Ground was broken in August 1988 for the hospital's latest expansion-modernization project, and 89,000 square-foot building that would house new Emergency, Radiology-Medical Imaging and Surgical Service departments, outpatient treatment areas, an Education and Conference Center and a new lobby. The project also included renovations to some 55,000 square feet of existing space.
By 1990, Central Maine Healthcare Corporation was providing consulting services to Northern Cumberland Memorial Hospital in Bridgton and Rumford Community Hospital. Central Maine Imaging Center, located in a newly-renovated medical office building called 287 Main Street Plaza, was offering magnetic resonance imaging services. CMHC was sponsoring the area's Retired Senior Volunteer Program and had created Horizons/55, the state's first seniorcare services program.
At a ceremony held in September 1991, the new building was dedicated in honor of trustee Norman E. Ross of Lewiston, who joined the CMGH Board of Directors in 1941. Norman Ross had been a member of the board's Building Committee throughout his service to the hospital.
A former treasurer for Bates College in Lewiston, Mr. Ross served the hospital with six administrators, helped oversee four expansion projects and the construction of the cancer treatment center and 10 High Street professional building.
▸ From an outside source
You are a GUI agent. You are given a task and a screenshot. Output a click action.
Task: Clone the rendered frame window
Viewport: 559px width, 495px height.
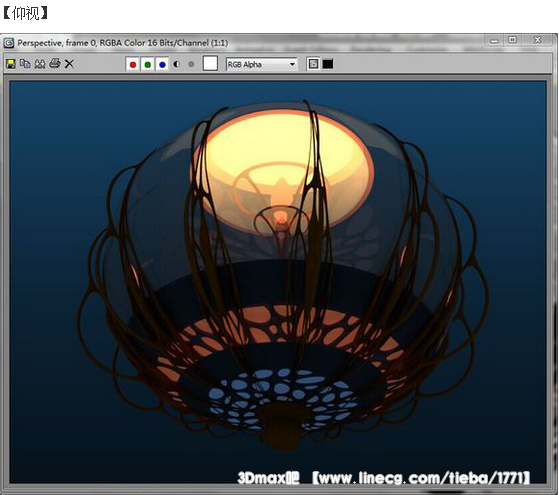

At 93, just seven years younger than CMMC, he is considered "an institution" at the Medical Center.
As Central Maine Medical Center looks to its second century of growth, Bill Young and the Board of Trustees assert that the hospital's mission has never changed: CMMC remains dedicated to providing the best possible health care to central Maine residents.
A tertiary medical center evolves
In the mid-1990s CMMC also began establishing a dedicated trauma program that would eventually be designated as one of three such programs in Maine. This program would be bolstered in 1998 with the creation of LifeFlight of Maine, a medical helicopter service jointly administered with Eastern Maine Medical Center in Bangor.
In 1999 Northern Cumberland Memorial Hospital and Rumford Community Hospital merged with Central Maine Healthcare. The facilities soon changed their names to Bridgton Hospital and Rumford Hospital. In addition to the many healthcare services that Central Maine Healthcare has helped develop at the two organizations, the holding company has also assisted in plant development at the facilities. In December 2001, Bridgton Hospital dedicated an entirely new state-of-the-art facility constructed next to the old structure.
CMMC's long-time effort to establish itself as a tertiary medical center offering a comprehensive array of the highest level healthcare services began to take a tangible form in October 2001 when the hospital broke ground for the Central Maine Heart and Vascular Institute. CMHVI opened in the spring of 2003 and offers open heart and cardiac angioplasty services to a population base of some 400,000 people in central and western Maine.
As Central Maine Medical Center continues its transformation to a tertiary medical center, its mission remains unchanged: providing the best possible healthcare to the region's residents.